* _EXERCISE PROMPT_: Copy the material starting at the line containing "always [256, 507]" and ending at the line containing "Pelo (588, 165)", swapping "carried" for "brought" and leaving everything else as it is.

* _EXERCISE INPUT_:
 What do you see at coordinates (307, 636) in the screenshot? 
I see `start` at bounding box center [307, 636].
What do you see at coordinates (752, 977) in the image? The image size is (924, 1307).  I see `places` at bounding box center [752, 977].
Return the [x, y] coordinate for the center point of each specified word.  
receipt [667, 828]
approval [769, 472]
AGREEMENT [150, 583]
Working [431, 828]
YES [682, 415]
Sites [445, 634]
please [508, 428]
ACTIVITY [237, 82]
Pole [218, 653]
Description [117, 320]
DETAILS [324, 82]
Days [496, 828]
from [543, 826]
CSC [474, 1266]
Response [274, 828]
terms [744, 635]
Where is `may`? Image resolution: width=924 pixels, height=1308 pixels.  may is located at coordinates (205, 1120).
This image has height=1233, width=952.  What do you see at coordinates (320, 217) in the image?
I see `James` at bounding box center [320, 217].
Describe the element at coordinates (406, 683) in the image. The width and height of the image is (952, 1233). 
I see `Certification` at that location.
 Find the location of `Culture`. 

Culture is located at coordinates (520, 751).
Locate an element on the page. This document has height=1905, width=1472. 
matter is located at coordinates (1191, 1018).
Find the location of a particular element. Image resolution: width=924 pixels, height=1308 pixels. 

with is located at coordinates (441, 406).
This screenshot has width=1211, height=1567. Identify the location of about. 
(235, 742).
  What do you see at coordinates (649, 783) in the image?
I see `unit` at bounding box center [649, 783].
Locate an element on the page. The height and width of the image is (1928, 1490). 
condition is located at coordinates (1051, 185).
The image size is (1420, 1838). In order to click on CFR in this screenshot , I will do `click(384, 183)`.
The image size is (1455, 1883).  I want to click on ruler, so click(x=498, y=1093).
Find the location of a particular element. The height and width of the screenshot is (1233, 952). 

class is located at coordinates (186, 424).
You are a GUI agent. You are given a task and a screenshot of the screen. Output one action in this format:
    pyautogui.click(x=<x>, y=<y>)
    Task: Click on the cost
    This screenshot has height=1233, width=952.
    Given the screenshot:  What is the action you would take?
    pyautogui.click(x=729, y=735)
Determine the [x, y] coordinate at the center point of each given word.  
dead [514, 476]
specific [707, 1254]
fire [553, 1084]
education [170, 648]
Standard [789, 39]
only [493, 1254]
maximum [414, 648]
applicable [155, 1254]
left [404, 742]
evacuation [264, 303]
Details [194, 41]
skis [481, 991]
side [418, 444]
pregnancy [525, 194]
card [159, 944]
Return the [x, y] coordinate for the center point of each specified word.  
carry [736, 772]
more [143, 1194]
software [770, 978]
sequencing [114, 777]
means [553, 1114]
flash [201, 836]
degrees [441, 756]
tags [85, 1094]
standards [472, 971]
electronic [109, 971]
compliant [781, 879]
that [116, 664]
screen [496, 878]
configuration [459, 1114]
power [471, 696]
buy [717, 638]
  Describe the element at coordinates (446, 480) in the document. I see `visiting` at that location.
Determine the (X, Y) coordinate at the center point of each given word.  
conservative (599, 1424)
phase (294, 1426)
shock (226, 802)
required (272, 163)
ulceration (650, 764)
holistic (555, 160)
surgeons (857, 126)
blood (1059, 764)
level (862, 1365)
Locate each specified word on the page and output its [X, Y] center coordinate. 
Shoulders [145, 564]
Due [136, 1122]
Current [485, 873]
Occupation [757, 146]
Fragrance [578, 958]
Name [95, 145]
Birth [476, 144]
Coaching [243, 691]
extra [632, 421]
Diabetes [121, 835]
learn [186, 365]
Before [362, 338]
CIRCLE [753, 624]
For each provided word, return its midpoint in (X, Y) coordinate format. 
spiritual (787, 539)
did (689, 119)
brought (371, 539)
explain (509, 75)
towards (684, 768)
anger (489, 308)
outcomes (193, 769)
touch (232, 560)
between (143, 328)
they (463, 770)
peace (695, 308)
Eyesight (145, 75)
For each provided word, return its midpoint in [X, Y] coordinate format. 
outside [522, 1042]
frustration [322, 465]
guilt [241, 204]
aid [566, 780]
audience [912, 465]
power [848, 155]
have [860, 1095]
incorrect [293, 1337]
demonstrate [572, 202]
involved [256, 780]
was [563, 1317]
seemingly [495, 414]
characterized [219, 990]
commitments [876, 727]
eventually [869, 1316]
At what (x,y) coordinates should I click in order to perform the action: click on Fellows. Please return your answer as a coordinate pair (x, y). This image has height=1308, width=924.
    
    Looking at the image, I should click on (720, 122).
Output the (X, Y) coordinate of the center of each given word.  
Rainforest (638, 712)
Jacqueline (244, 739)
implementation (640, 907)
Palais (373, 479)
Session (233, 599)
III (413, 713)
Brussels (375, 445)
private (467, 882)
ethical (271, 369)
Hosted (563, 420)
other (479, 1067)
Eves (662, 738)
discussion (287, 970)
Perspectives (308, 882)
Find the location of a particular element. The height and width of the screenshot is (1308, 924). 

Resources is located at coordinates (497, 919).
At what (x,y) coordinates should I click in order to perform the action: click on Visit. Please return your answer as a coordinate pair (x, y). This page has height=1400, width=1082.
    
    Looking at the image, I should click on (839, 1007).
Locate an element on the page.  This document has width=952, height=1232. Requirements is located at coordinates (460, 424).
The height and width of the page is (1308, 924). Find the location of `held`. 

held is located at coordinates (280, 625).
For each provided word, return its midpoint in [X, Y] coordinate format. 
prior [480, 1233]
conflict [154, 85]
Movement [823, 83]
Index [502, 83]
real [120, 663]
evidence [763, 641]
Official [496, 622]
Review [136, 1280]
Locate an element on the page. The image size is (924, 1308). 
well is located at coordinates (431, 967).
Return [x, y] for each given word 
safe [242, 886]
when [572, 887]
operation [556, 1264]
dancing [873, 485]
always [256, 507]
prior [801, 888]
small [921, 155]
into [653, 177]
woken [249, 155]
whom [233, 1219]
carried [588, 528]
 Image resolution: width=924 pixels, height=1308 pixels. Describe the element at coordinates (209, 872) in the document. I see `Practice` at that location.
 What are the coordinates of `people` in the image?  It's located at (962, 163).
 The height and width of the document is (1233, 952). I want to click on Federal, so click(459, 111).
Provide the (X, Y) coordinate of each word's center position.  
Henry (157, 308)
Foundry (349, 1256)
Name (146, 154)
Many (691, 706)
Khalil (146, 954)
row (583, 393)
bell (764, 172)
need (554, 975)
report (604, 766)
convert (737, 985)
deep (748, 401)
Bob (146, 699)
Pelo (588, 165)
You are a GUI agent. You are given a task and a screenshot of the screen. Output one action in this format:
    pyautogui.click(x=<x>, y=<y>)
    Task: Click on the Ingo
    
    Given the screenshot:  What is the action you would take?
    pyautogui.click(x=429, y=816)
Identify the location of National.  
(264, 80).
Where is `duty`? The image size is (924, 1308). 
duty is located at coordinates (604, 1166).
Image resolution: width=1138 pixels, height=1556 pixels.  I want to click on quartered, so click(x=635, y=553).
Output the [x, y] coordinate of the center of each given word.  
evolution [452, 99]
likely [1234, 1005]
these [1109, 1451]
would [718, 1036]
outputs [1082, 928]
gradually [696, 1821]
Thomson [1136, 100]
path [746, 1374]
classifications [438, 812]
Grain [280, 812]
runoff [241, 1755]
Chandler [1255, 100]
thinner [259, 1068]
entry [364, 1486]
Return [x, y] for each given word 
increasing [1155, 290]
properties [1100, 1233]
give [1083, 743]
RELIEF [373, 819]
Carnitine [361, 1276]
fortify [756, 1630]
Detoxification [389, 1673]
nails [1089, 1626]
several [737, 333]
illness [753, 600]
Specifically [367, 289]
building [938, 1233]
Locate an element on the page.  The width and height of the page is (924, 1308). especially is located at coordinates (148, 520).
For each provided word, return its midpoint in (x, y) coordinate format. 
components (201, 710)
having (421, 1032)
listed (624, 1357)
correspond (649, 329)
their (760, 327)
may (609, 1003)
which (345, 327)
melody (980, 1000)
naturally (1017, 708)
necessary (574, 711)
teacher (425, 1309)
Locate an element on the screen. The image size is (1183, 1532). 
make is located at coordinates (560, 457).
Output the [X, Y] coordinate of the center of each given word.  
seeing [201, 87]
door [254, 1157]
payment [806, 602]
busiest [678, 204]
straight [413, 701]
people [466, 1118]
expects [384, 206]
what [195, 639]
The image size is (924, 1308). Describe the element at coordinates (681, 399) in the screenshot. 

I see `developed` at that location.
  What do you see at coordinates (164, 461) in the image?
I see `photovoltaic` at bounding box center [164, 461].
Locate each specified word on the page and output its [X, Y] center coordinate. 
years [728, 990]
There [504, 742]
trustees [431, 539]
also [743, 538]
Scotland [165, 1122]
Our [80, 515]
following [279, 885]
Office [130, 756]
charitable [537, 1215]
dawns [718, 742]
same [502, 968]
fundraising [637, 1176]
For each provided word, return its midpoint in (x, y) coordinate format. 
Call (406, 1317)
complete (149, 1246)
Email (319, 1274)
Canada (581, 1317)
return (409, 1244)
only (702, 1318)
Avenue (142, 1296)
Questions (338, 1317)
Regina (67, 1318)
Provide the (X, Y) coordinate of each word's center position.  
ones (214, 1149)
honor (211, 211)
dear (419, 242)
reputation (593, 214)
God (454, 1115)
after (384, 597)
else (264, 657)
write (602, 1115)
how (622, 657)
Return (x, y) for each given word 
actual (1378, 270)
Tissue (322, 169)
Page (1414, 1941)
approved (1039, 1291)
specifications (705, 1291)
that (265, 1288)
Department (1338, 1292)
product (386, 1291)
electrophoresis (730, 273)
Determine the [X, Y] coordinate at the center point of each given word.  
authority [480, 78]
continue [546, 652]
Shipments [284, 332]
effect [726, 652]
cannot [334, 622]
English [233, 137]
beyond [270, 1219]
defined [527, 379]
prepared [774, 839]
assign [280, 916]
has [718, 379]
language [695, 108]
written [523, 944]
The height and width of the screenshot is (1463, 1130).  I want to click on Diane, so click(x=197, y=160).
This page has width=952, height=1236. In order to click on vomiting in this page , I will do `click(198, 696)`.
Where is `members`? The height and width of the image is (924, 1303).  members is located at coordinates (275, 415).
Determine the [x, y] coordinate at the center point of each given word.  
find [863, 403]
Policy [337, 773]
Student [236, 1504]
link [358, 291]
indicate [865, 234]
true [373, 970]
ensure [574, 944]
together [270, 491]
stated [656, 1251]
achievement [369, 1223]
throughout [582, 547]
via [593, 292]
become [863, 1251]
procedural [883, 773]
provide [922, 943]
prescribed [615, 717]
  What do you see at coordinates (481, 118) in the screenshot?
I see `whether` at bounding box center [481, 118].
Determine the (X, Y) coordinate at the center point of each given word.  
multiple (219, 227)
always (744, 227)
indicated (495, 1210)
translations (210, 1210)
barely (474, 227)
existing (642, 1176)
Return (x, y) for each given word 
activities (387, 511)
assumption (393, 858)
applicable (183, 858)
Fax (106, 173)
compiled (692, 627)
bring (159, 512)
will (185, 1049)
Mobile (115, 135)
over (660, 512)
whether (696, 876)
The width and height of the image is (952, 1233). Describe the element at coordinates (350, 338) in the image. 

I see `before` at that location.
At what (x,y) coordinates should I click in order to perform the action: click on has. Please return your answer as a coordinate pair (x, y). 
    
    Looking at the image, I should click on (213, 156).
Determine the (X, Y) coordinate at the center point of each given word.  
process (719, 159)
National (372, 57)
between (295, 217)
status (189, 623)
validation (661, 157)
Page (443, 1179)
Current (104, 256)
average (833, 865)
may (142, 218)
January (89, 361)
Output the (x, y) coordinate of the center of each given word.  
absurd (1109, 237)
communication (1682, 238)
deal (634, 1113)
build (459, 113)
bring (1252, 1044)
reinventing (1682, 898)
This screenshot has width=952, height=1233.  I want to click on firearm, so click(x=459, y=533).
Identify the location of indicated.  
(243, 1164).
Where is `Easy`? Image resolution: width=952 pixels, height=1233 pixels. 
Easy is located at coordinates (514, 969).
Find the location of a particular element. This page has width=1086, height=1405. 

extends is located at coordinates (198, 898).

* _SOLUTION TO THE PROBLEM_:
always [256, 507]
prior [801, 888]
small [921, 155]
into [653, 177]
woken [249, 155]
whom [233, 1219]
brought [588, 528]
 Image resolution: width=924 pixels, height=1308 pixels. Describe the element at coordinates (209, 872) in the document. I see `Practice` at that location.
 What are the coordinates of `people` in the image?  It's located at (962, 163).
 The height and width of the document is (1233, 952). I want to click on Federal, so click(459, 111).
Provide the (X, Y) coordinate of each word's center position.  
Henry (157, 308)
Foundry (349, 1256)
Name (146, 154)
Many (691, 706)
Khalil (146, 954)
row (583, 393)
bell (764, 172)
need (554, 975)
report (604, 766)
convert (737, 985)
deep (748, 401)
Bob (146, 699)
Pelo (588, 165)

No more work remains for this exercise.